According to current scientific understanding, Arctic carbon stores are poised to play a significant amplifying role in the century-scale buildup of carbon dioxide and methane in the atmosphere, but are unlikely to do so abruptly, i.e., on a timescale of one or a few decades. Although comforting, this conclusion is based on immature science and sparse monitoring capabilities. Basic research is required to assess the long-term stability of currently frozen Arctic and sub-Arctic soil stocks, and of the possibility of increasing the release of methane gas bubbles from currently frozen marine and terrestrial sediments, as temperatures rise.

So some bad news and, I suppose, good news – more time to address what would certainly be completely catastrophic to the global economy and world population.

AICH has some neat graphics and pictoral exhibits.

For example, Miami Florida will be largely underwater within a few decades, according to many standard forecasts of increases in sea level (click to enlarge).

Florida

But perhaps most chilling of all (actually not a good metaphor here but you know what I mean) is a graphic I have not seen before, but which dovetails with my initial comments and observations of physicists.

This chart toward the end of the AICH report projects increase in global temperature beyond any past historic level (or prehistoric, for that matter) by the end of the century.

TempRise

So, for sure, there will be species extinction in the near term, hopefully not including the human species just yet.

Economic Impacts

In closing, I do think the primary obstacle to a sober evaluation of climate change involves social and economic implications. The climate change deniers may be right – acknowledging and adequately planning for responses to climate change would involve significant changes in social control and probably economic organization.

Of course, the AICH adopts a more moderate perspective – let’s be sure and set up monitoring of all this, so we can be prepared.

Hopefully, that will happen to some degree.
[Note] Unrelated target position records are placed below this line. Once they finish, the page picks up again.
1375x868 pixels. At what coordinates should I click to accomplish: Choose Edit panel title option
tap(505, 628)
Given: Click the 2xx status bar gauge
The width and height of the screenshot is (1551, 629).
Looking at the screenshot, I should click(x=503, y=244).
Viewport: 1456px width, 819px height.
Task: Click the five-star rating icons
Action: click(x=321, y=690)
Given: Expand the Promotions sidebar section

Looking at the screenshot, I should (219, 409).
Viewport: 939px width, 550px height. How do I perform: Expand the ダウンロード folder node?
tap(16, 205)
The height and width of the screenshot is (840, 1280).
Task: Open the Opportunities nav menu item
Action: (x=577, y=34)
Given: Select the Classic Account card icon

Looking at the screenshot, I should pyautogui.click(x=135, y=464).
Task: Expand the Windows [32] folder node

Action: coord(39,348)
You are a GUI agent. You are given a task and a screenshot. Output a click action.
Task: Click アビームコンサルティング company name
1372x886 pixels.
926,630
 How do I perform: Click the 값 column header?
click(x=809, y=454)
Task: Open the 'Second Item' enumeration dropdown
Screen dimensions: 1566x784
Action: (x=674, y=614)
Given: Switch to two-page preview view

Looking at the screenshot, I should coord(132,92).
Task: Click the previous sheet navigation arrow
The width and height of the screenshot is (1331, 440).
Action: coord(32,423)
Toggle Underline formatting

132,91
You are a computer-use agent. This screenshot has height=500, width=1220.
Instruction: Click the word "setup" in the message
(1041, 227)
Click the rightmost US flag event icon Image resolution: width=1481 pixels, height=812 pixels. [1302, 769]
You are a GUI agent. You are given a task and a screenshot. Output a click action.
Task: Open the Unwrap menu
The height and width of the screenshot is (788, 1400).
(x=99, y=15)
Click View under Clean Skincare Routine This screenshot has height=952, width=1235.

But adopting a more pro-active stance seems unlikely, at least in the near term. There is a wholesale rush to bringing one to several trillion persons who are basically living in huts with dirt floors into “the modern world.” Their children are traveling to cities, where they will earn much higher incomes, probably, and send money back home. The urge to have a family is almost universal, almost a concomitant of healthy love of a man and a woman. Tradeoffs between economic growth and environmental quality are a tough sell, when there are millions of new consumers and workers to be incorporated into the global supply chain. The developed nations – where energy and pollution output ratios are much better – are not persuasive when they suggest a developing giant like India or China should tow the line, limit energy consumption, throttle back economic growth in order to have a cooler future for the planet. You already got yours Jack, and now you want to cut back? What about mine? As standards of living degrade in the developed world with slower growth there, and as the wealthy grab more power in the situation, garnering even more relative wealth, the political dialogue gets stuck, when it comes to making changes for the good of all.

I could continue, and probably will sometime, but it seems to me that from a longer term forecasting perspective darker scenarios could well be considered. I’m sure we will see quite a few of these. One of the primary ones would be a kind of devolution of the global economy – the sort of thing one might expect if air travel were less possible because of, say, a major uptick in volcanism, or huge droughts took hold in parts of Asia.

Again and again, I come back to the personal thought of local self-reliance. There has been a growth with global supply chains and various centralizations, mergers, and so forth toward de-skilling populations, pushing them into meaningless service sector jobs (fast food), and losing old knowledge about, say, canning fruits and vegetables, or simply growing your own food. This sort of thing has always been a sort of quirky alternative to life in the fast lane. But inasmuch as life in the fast lane involves too much energy use for too many people to pursue, I think decentralized alternatives for lifestyle deserve a serious second look.